The next amendment is even funnier since it's based on a claim that a 'Steam account manager' told them.
Not really. The initial ruling by the judge was basically along the lines of: Valve charged the same commission when it was a fledgling service as it does now, therefore it's implausible that its commission is uncompetitively high, so the claim was initially struck down by the judge.
That allegation only survived into the final case because Wolfire (eventually) made the claim that Valve bought WON and shut it down to force gamers onto Steam, implying market power for Steam early on, which is a half-truth at best. What actually happened is that Valve brought the WON servers for their own games in-house and then moved their games over to Steam. The rest of WON (mostly Sierra games) carried on for a few more years. The official WON website was still up in 2009, years after Valve moved their games to Steam: https://web.archive.org/web/20090227061812/http://www.won.net/
Anyway, at that stage, to survive the claim only had to be superficially plausible if you assume without proof that what the plaintiff is claiming is true. This clutching-at-straws claim was enough to be superficially plausible, so it survived. The odds that when the case is fully decided this claim is going to hold up is shaky at best, IMHO.
You didn't take the time to read everything and verify, because if you had, you would know the case is still ongoing.

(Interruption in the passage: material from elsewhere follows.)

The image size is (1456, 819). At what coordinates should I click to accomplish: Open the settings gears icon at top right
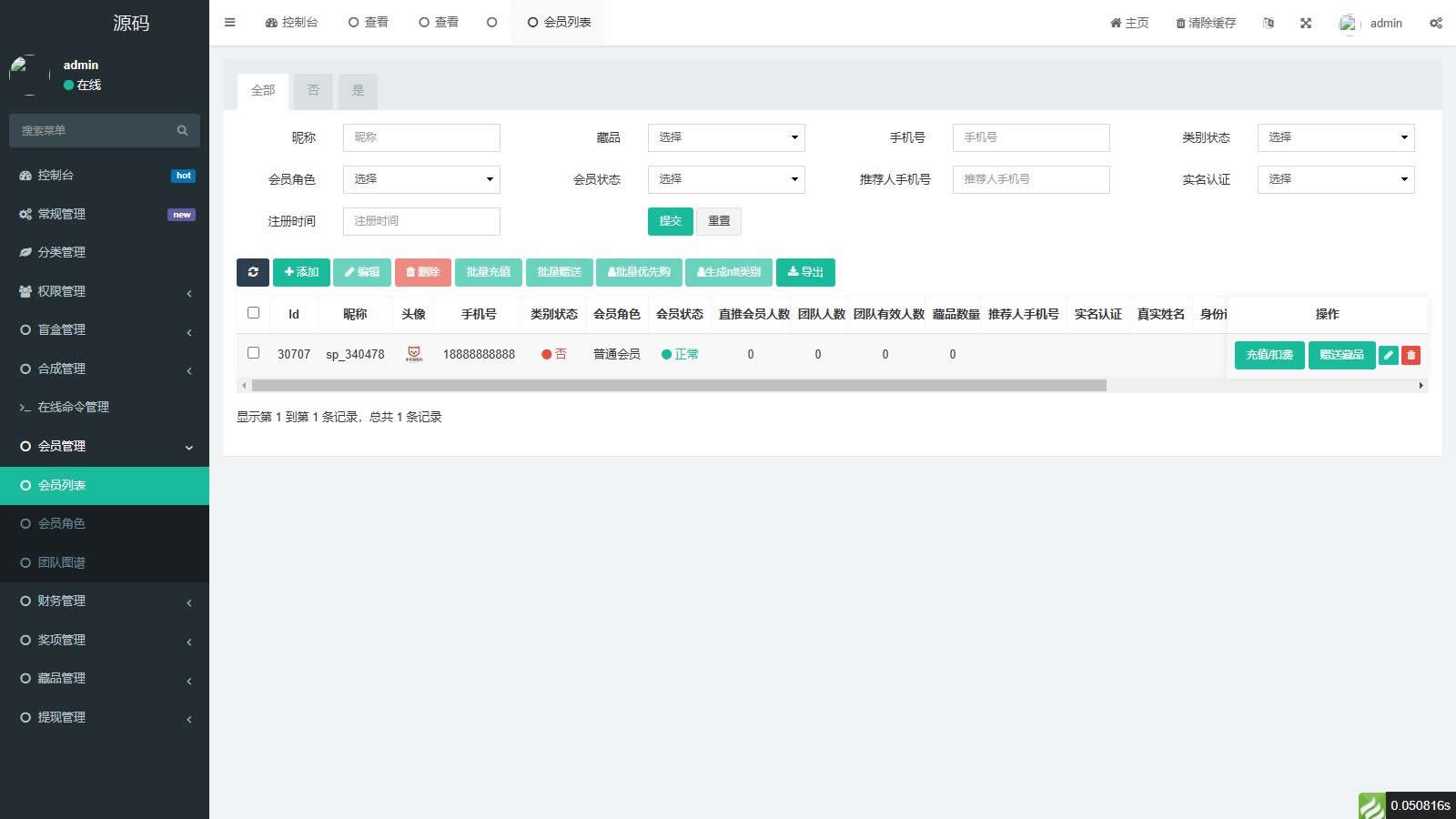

If people want full story, read link to case files it all here, and FYI case isn't over it until mid 2024 he still trying to sue, but failing on nearly everything in his case.
https://www.courtlistener.com/docket/59859024/wolfire-games-llc-v-valve-corporation/?order_by=desc
The only thing they have left to hang on, is if they can prove that Valve controls the price of games outside of the Steam ecosystem(Steam Keys) and forcing publishers/developers to maintain a set price on other platforms.
This claim is because they can supposedly offer a better deal to customers, and make more money, but since Valve controls the pricing(Supposedly) outside of Steam, they cannot.
Which is funny if you think about it. Tons of games on Epic were never cheaper on the platform, even though EGS took a smaller split. Same for Microsoft Store.
Yep, and other games on Ubisoft, Battle.net, etc that are exclusive to their store disprove that theory. Heck like you pointed out even games like Metro that was gonna release on Steam for $59.99 until epic bought the exclusive instead launched on EGS for.....$59.99.
So they will have to explain to a judge how steam is controlling the price of exclusives on EGS, Microsoft, Ubisoft, Battle.net, etc.
Where as Steam can simply explain to a jury that since they don't collect a penny from the sales of games thru 3rd party sites they have a MFN clause which is very standard so someone can't list a game on steam for $200, and then sell it on sites for $30 to avoid paying steam their fair share.
Its not about realistic law, realistic outcome, or greedy parties just wanting to try extorting a large business, for some it's getting back at valve for their game hub bans and forum bans by backing things that will never succeed.
They should take more action against people that only want to troll any valve thread or moderation thread, let alone general forum trolling just because sections removed them.
Frivolous lawsuits are not something to celebrate.
Which is ironic that they are retired law enforcement.
Heh we are seeing a lot of lawyers being disbarred in the US lately over them as a result....
One thing for sure lawyers are gonna make bank when they get their large pay cut from the reward for all the people that took part. As often they either take ~40%, or charge hourly rate $$$ which they just drag things out long as possible, it's whatever profit them the most, the clients get whatever remaining left.